Taxes are for the common people. Not for me.

It's not my fault that my wife decided to have an (alleged) affair, causing me to air all of our family's dirty laundry in a grotesquely public trial, which I ultimately lost. (I'm still pursuing legal channels on that one, too.) It's not my fault that MLB attendance measures tickets sold, allowing me to obfuscate how severe the dropoff in attendance truly is (that is, until the gaping holes in stadium sections, natural for a fourth-place team ten games off the division lead, became glaringly clear). It's not my fault that awful tragedies happened in the parking lot earlier this year, shining a light on my budget cutbacks made in the security department.

No, those are all the problems of the Dodgers. Not of Frank McCourt. I've still got legions of attorneys ready to deploy and amass billable hours (which I will charge back to the team, of course), bankruptcy declarations to file, and banks willing to finance my short-term liquidity needs (albeit at ridiculous interest rates).

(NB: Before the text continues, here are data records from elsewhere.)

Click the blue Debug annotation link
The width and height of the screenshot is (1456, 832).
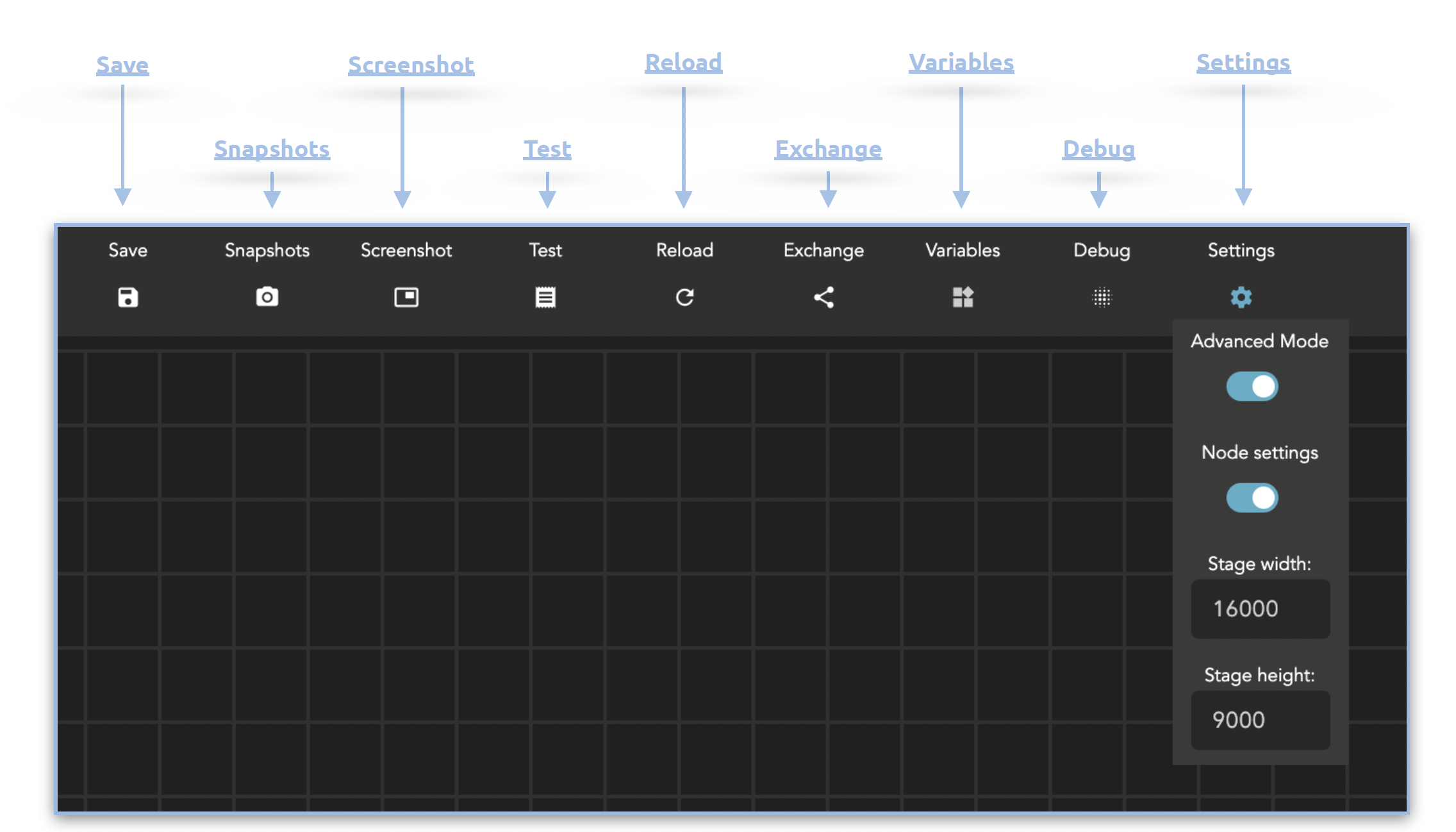click(x=1098, y=149)
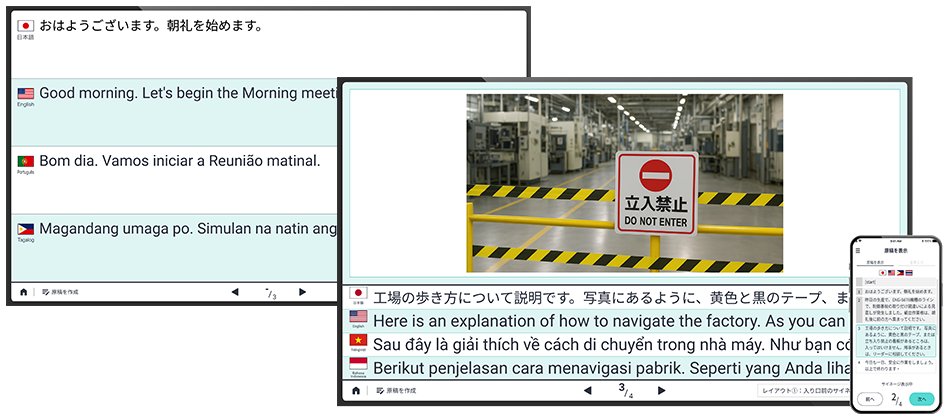Click '原稿を作成' on the left screen
The image size is (947, 419).
pos(60,292)
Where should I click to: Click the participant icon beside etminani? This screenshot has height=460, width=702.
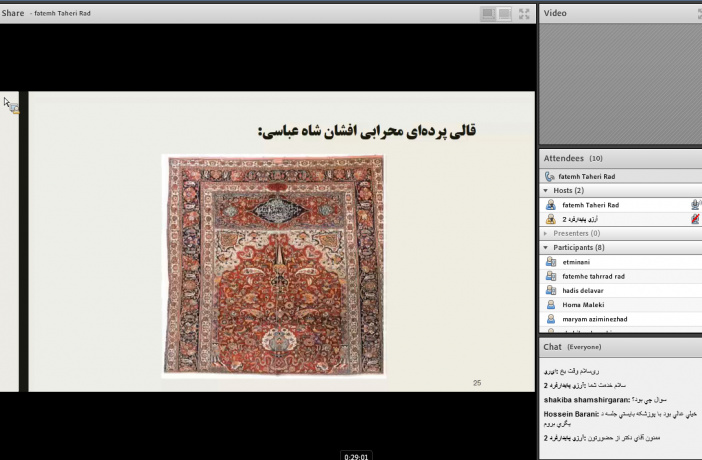550,262
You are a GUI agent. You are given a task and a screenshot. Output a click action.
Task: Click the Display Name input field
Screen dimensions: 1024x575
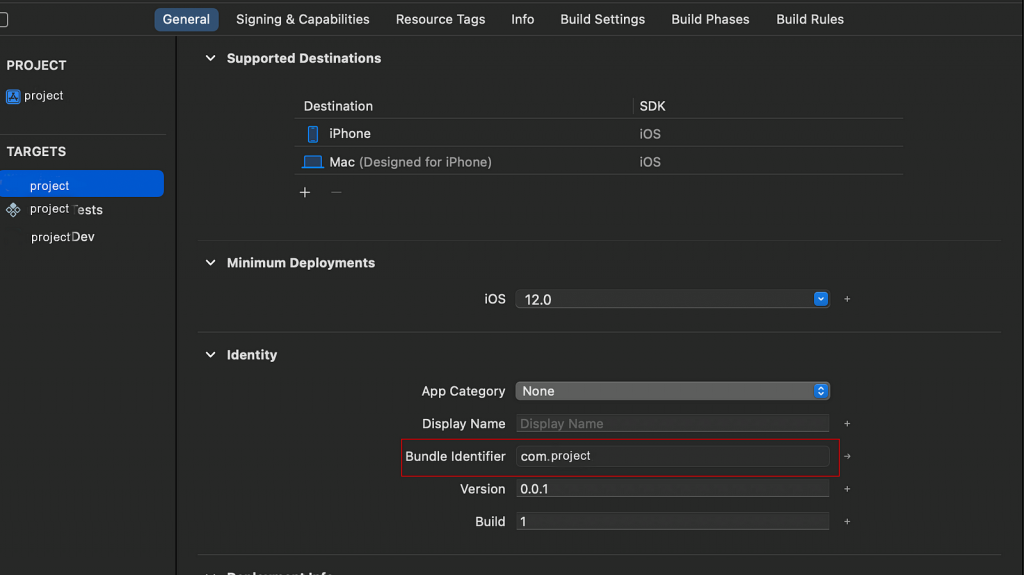pos(672,424)
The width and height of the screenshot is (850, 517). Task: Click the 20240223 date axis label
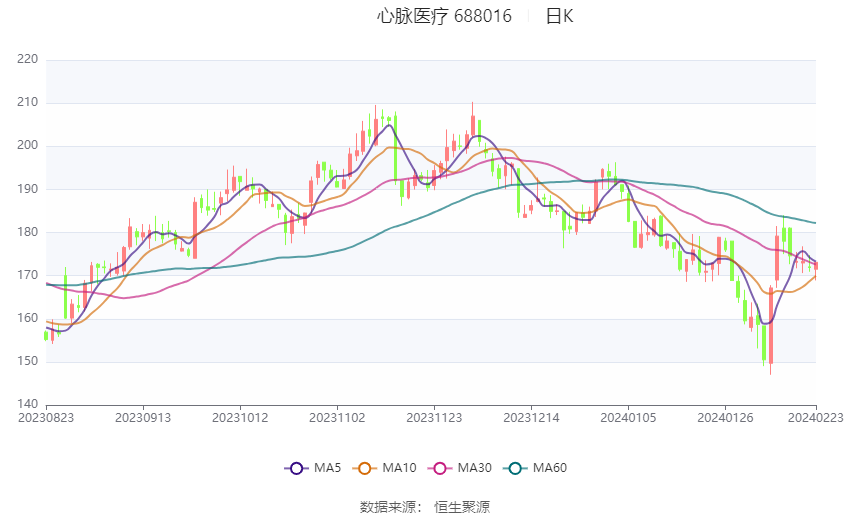(816, 418)
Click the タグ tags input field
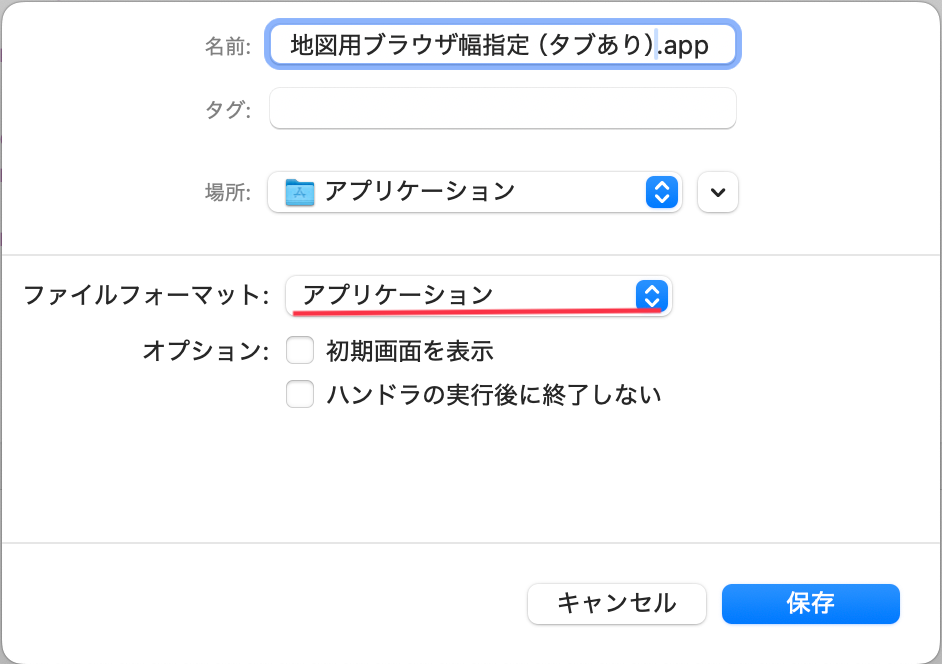 (x=502, y=109)
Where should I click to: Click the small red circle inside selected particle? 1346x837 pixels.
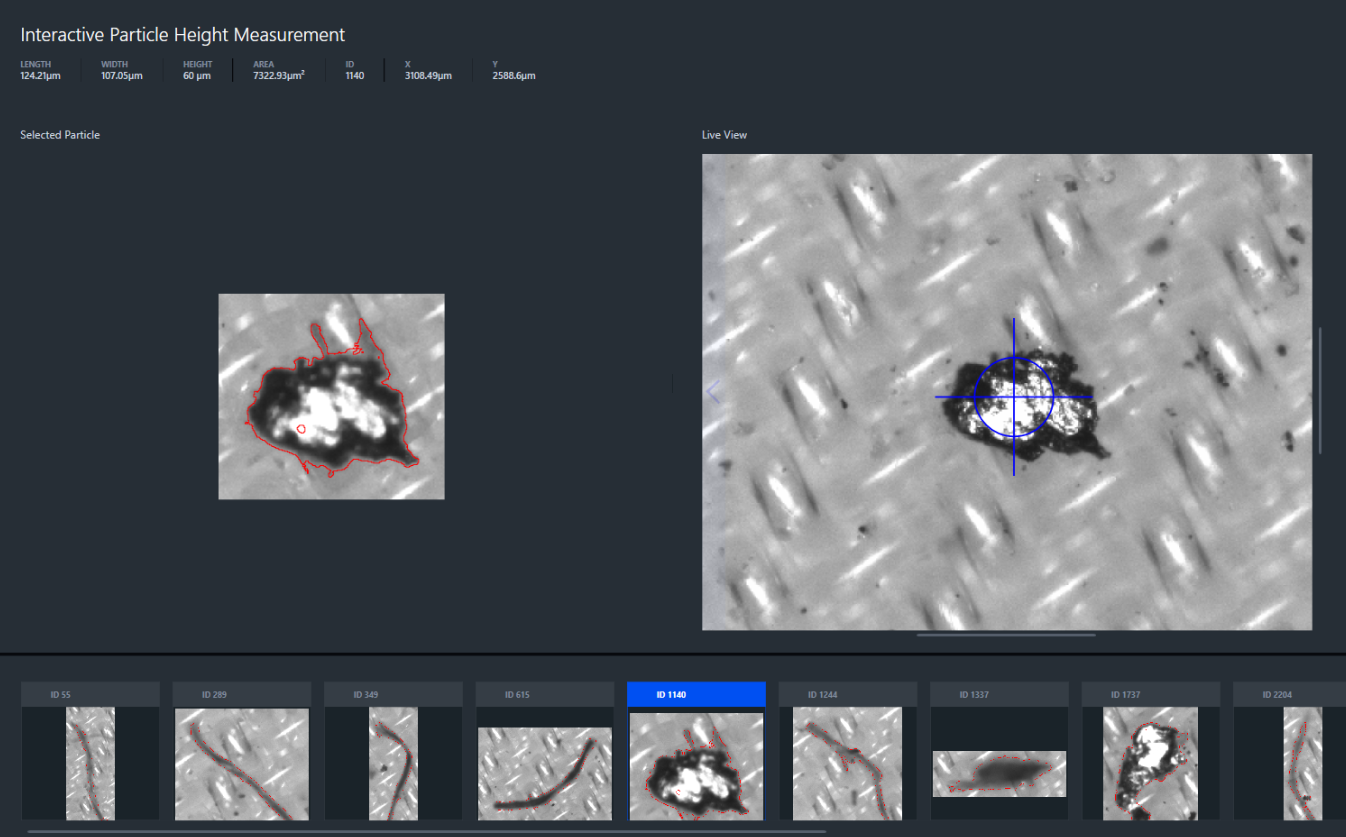[x=301, y=428]
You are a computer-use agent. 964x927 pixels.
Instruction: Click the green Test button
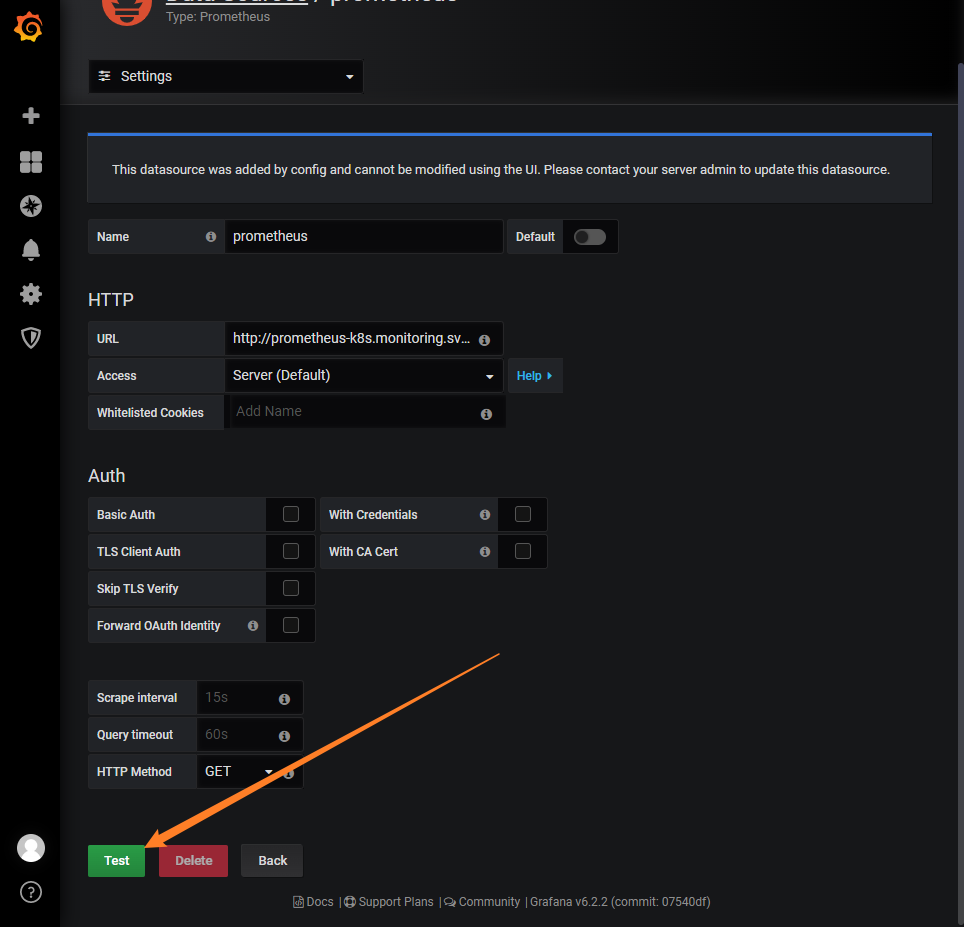pos(116,861)
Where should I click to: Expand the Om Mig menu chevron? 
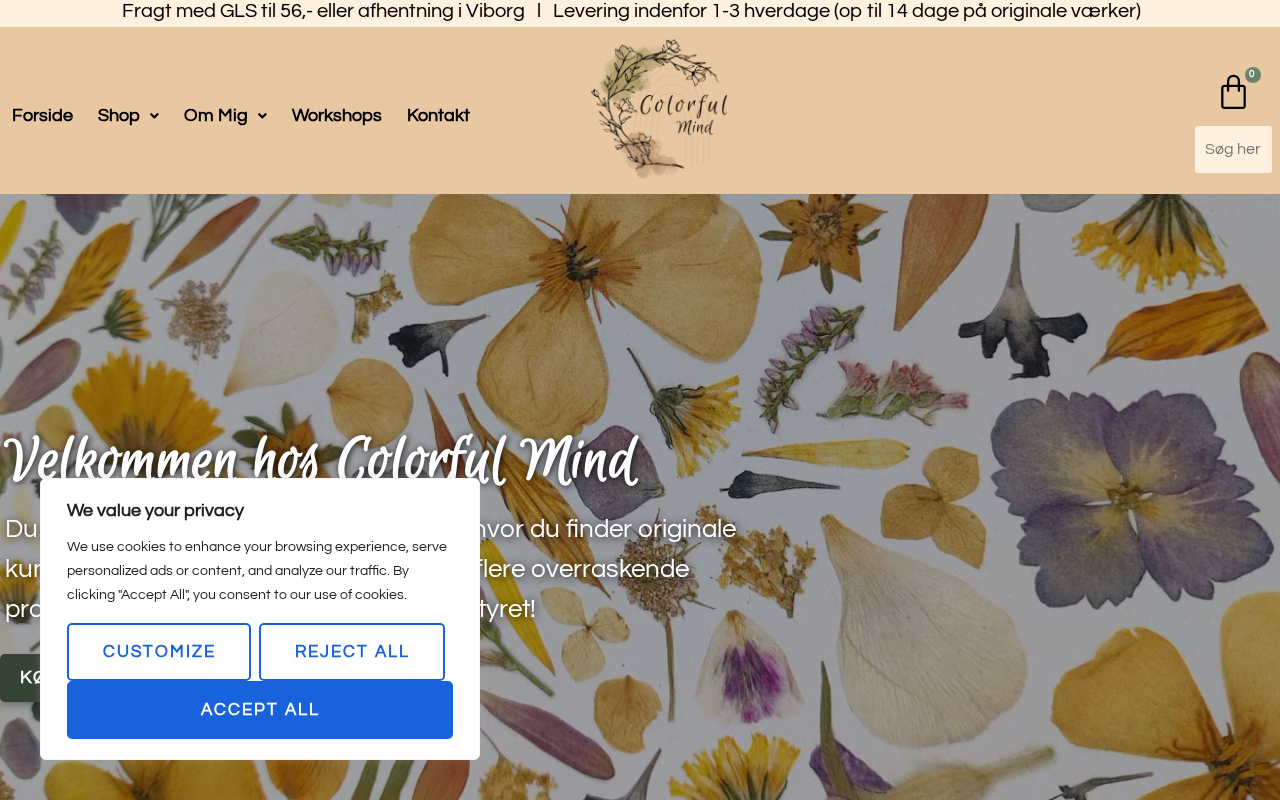262,116
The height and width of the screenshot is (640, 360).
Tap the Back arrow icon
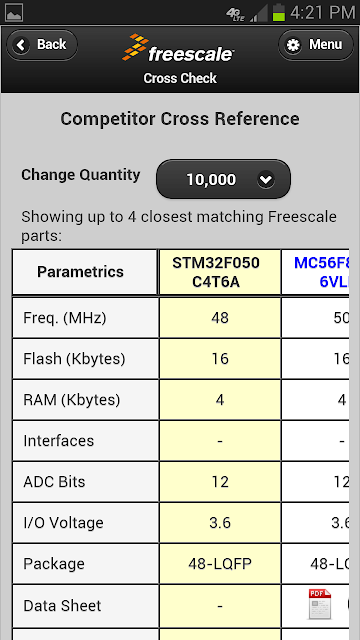21,44
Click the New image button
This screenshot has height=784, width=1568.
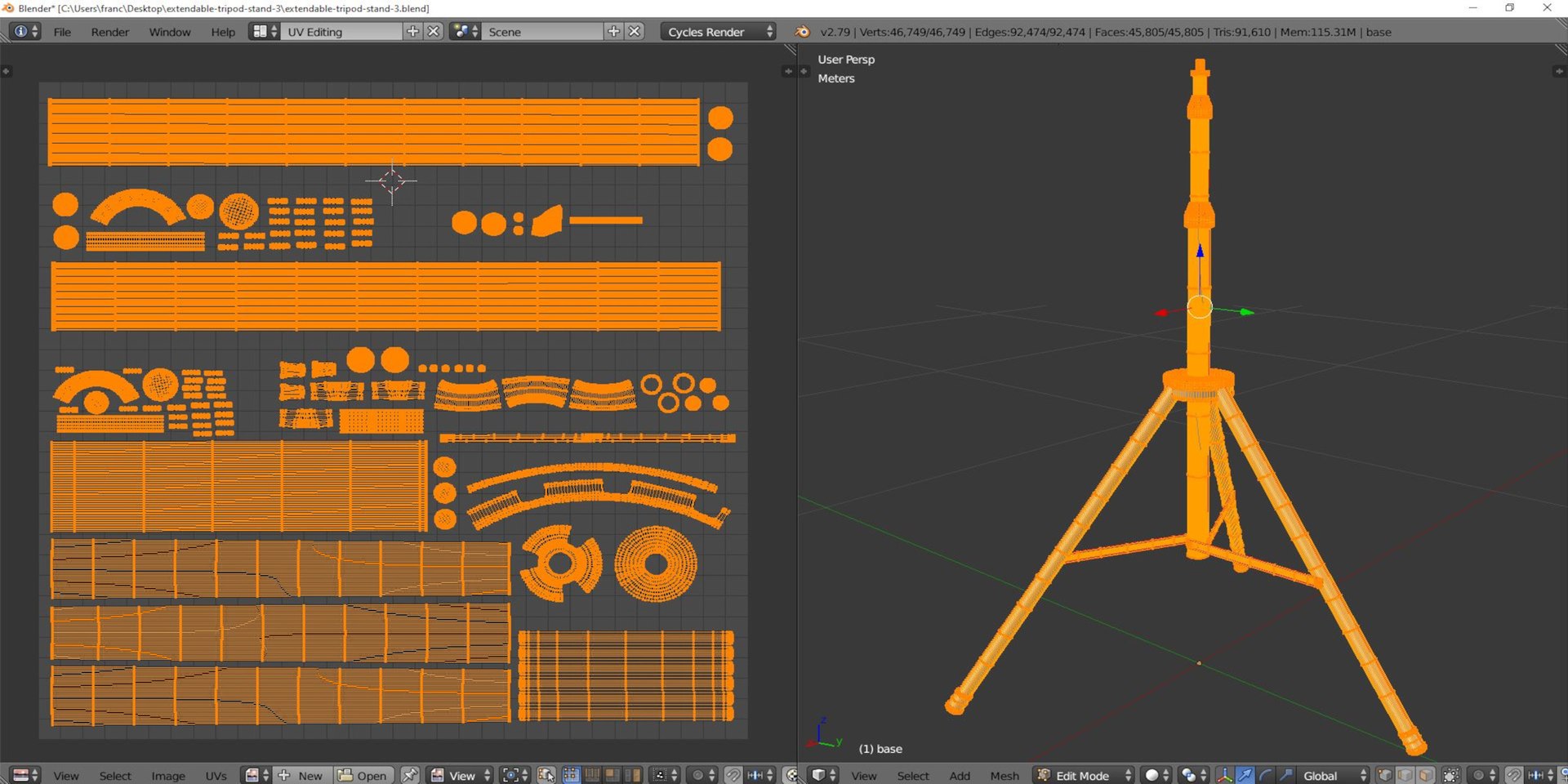click(302, 775)
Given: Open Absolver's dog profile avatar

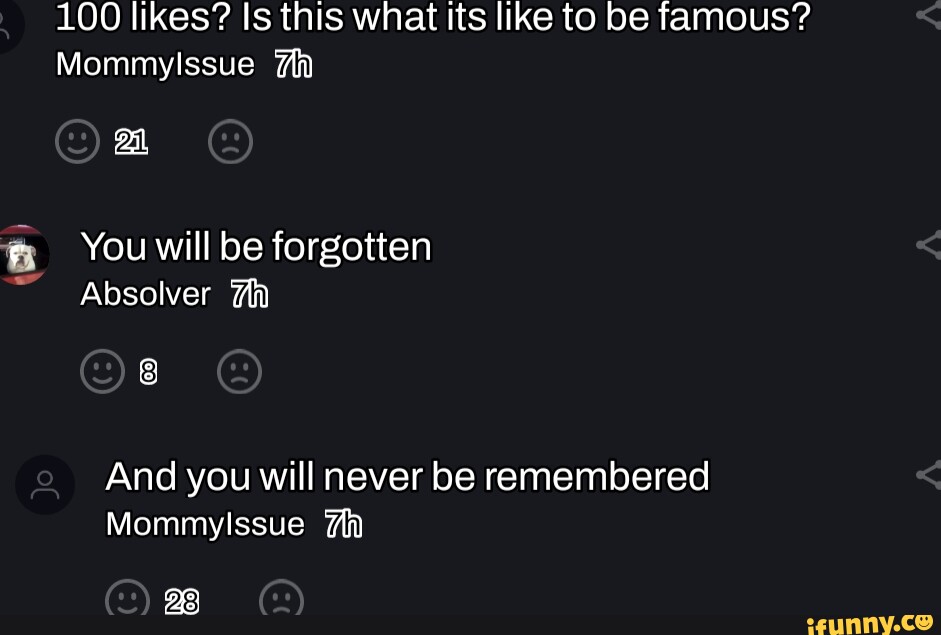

And I've got an array of palatial houses from which I can order my peons, as I shield myself from public derision. Let Selig eat cake.

Meanwhile, in order to get mine today, I am totally comfortable salting the hallowed ground of Dodger Stadium for all future owners to have to deal, sticking them with obligations too onerous to inherit. I care not about the future of this team. I'll be lounging in luxury while others pick through the discarded carcass of a once-proud franchise.

So it's kind of you journalist types, the guys who work an honest living and actually have a creative craft, to write me "personal" letters of appeal. But you've got it all wrong. I don't care about the Dodgers. I never did.

Appealing to a "higher cause" to try and motivate me to more altruistic actions is irrelevant, because in my mind, the team itself is totally irrelevant. The Dodgers are but a tangential means to the end of McCourt personal gain. I just want my money.

And I'll bring the whole sacred house of baseball down before I let anyone else take it away. So save your ink and column inches for someone who cares.

Sincerely,

Frank

3 comments:

World B. Dusty said...

God damn, can't a Son get some comment love for his undertaking?

Sorry I'm only just now getting to this post, Sax.

Steve Sax said...

Thanks Dusty for the shout out. Man, I was lonely here for a while.

Greg Hao said...

I'm apparently a comment thread killer so I purposedly stayed away but apparently my master plan backfired on me.